Basiert „The Idol“ auf realen Vorbildern?

Das Haus des fiktiven Popstars Jocelyn ist im echten Leben die Bel-Air-Villa von Abel Tesfaye. Dort spielt auch der allergrößte Teil von „The Idol“. Das ist ein bisschen creepy, vor allem, wenn man an seine Figur Tedros denkt, die als kontrollierender und manipulativer Superbösewicht die meiste Zeit das Heft in der Hand hat. Popstar Jocelyn ist ein bisschen Britney Spears während der Vormundschaft. Vor allem aber fühlte sich Selena Gomez zumindest mitgemeint, die 2017 eine kurze Beziehung mit Abel Tesfaye unterhielt, damals auch eine Tour absagen musste und ihre mental health struggles öffentlich gemacht hat. Auch in fünf Stunden Sendezeit schafft es die Serie allerdings nicht, aus Lily-Rose Depp alias Jocelyn einen überzeugenden weiblichen Popstar für das Jahr 2023 zu kreieren. Die tatsächlich aktuellen Versionen davon, von Taylor Swift bis Doja Cat, singen ganz andere – selbstbestimmtere – Lieder als die arme Jocelyn, die auch noch „echten Sex“ haben muss, um „richtig deepe“ Popkunst zu machen.

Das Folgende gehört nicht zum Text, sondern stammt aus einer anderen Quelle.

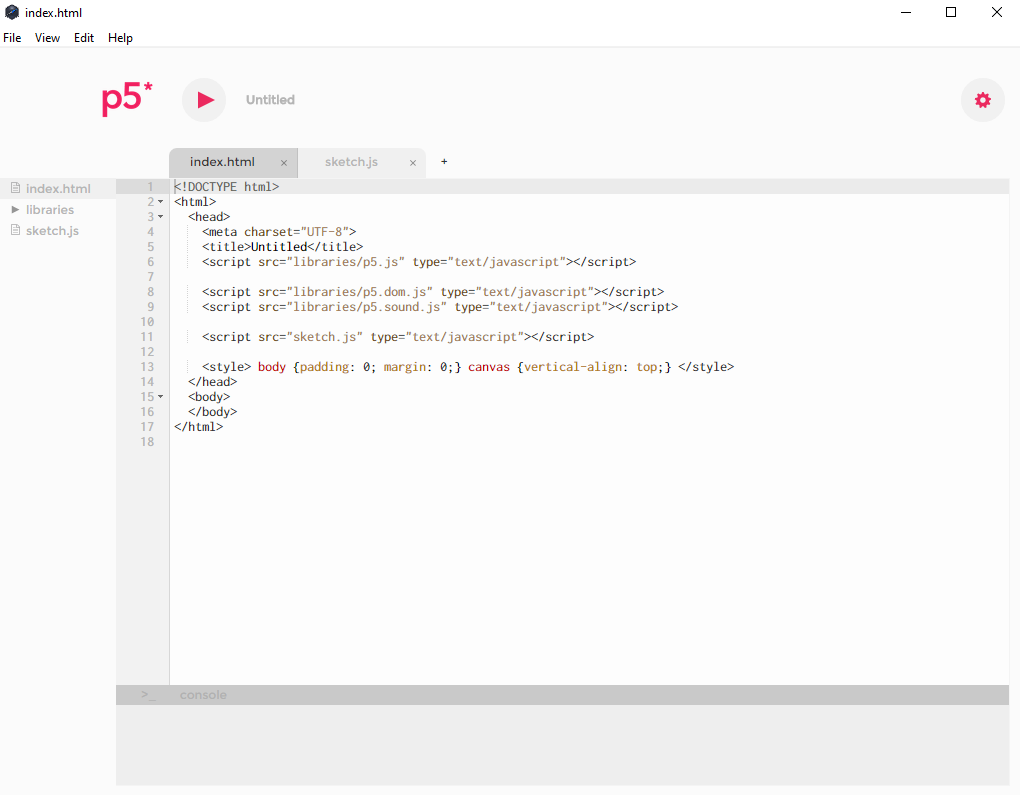The width and height of the screenshot is (1020, 795).
Task: Click the Untitled project name
Action: click(270, 100)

Ist „The Idol“ das neue „Showgirls“?

„Showgirls“ ist ein legendärer Flopfilm der 90er Jahre. Das Las-Vegas-Stripperinnen-Drama wurde von der Kritik zerrissen, vom Publikum gehasst und hat Paul Verhoevens Hollywood-Karriere beendet, genauso wie die kurze Karriere der Hauptdarstellerin Elizabeth Berkley. Viele Jahre später wurde der Film dann endgültig „verkultet“. Ein missverstandenes Meisterwerk? So schlecht, dass es schon wieder gut ist? Ja, sagen alle, die „Showgirls“ zum campen Klassiker umgedeutet haben. „The Idol“ hat zumindest den ersten Teil dieser Geschichte schon bravourös gemeistert. Vielleicht entdecken wir die Serie in 20 Jahren noch einmal neu. Bis dahin schauen wir uns lieber das neue Troye-Sivan-Video an.